Australia’s east coast gas market is expected to have enough supply to meet overall demand in 2024, the Australian Competition & Consumer Commission’s (ACCC) June 2023 interim gas inquiry report reveals. But the outlook for winter this year and next is finely balanced, and the southern states will be reliant on Queensland’s surplus gas.
The report forecasts a 27 petajoule (PJ) east coast gas surplus for next year if the LNG producers export all their currently uncontracted gas. It predicts a 90 PJ surplus if the LNG producers export only their currently anticipated spot sales.
However, while there should be sufficient gas to meet forecast demand across the east coast in 2024, the southern states are expected to experience a shortfall. Considerable transport and storage capacity will be required to deliver Queensland’s surplus gas to those states.
“The significant improvement in the supply and demand outlook for next year is largely due to a drop in the forecast demand for gas-fired electricity generation,” ACCC Commissioner Anna Brakey said.
“Weather and electricity market conditions have a strong influence on the amount of gas-fired generation we need in the energy mix, so the demand outlook remains somewhat uncertain.”
“While the overall east coast is projected to have surplus gas next year, it is imperative that gas flows from Queensland to the southern states, and that there is enough storage for it,” Ms Brakey said.

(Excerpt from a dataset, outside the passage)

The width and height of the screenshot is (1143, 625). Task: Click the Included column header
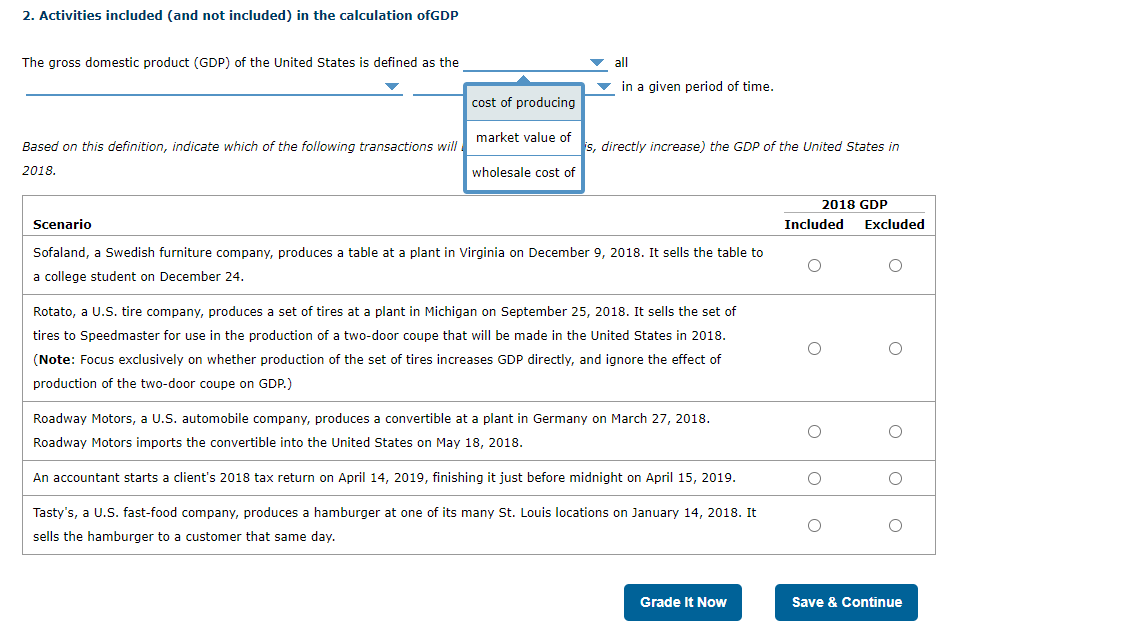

The report also emphasises that the winter months will be challenging for gas markets as the supply-demand outlook in the third quarters of 2023 and 2024 is tight.
Availability of gas over the winter months will depend on whether LNG producers commit additional gas to the domestic market via contracts or time swaps. However, the quarterly outlook could deteriorate further if there are unexpected events such as last year’s floods, which disrupted energy supply.
Government intervention
Prices offered for 2023 supply on the east coast remained high last year until shortly before the Government introduced an emergency gas price cap on 23 December 2022.
Since the price cap came into force, the ACCC has observed an increase in the volume of gas sold under short term contracts for 2023 supply. Most of this gas has been sold below $12 per GJ, but the ACCC is continuing to carefully review the details and circumstances of any contracts that could be in excess of the $12 per GJ price cap.
There may be valid reasons for gas to be sold above $12 per GJ for supply in 2023. For example, where a gas company has been exempted from the price cap, or where the price was determined by a contract entered into before the price cap came into force on 23 December 2022.
“Based on our monitoring to date, we have seen a high level of compliance with the gas price cap. But we are ready to use our full enforcement powers in response to any possible contraventions,” Ms Brakey said.
Fewer offers for supply in 2024 and higher prices
The ACCC has observed fewer offers for supply in 2024 compared to previous years, despite contracts for next year not being subject to the price cap. This may be due to a combination of factors, including seasonal slowdown and the industry’s response to regulatory uncertainty.
“Contracting activity for 2024 supply has slowed down considerably compared to previous years. However, the imminent commencement of the new mandatory Code of Conduct is expected to provide industry with the certainty they have been seeking to enter into supply contracts into the future,” Ms Brakey said.
Prices offered by producers for 2024 supply peaked at just under $50 per GJ in August last year, before falling to just over $12 per GJ at the end of last year.
Despite not being subject to the cap, most recent producer offers for 2024 supply have settled at slightly over $12 per GJ, while retail offers have averaged about $20 per GJ.
C&I users report unsatisfactory market practices
Australia’s commercial and industrial gas users reported in April 2023 that the prices they were quoted for supply in 2023-24 by retailers, who are not subject to the price cap, fell to about $19 per GJ.
Despite prices easing, users have reported receiving fewer offers for supply, and a deterioration in contract flexibility and selling practices since the ACCC’s January 2023 report.
“The difficulties that users have reported to us about their contract negotiations with gas producers underscore the importance of the mandatory Gas Code of Conduct that the Government is finalising,” Ms Brakey said.
“We expect the code will improve selling practices and level the negotiating playing field through various conduct provisions, including a requirement for producers and buyers to negotiate in good faith.”
The code – expected to come into force in early July – effectively sees the government take on the responsibility of matching market demand with supply, through bilaterally negotiated agreements with gas producers.
The Australian Petroleum Production & Exploration Association (APPEA) Chief Executive Samantha McCulloch said there is ongoing uncertainty around how the market will operate under the Mandatory Code of Conduct.
Ms McCulloch said: “It remains unclear how the market will function following the introduction of the Code, with the real test being whether it can bring on new gas supply needed to meet demand and avoid forecast shortfalls.”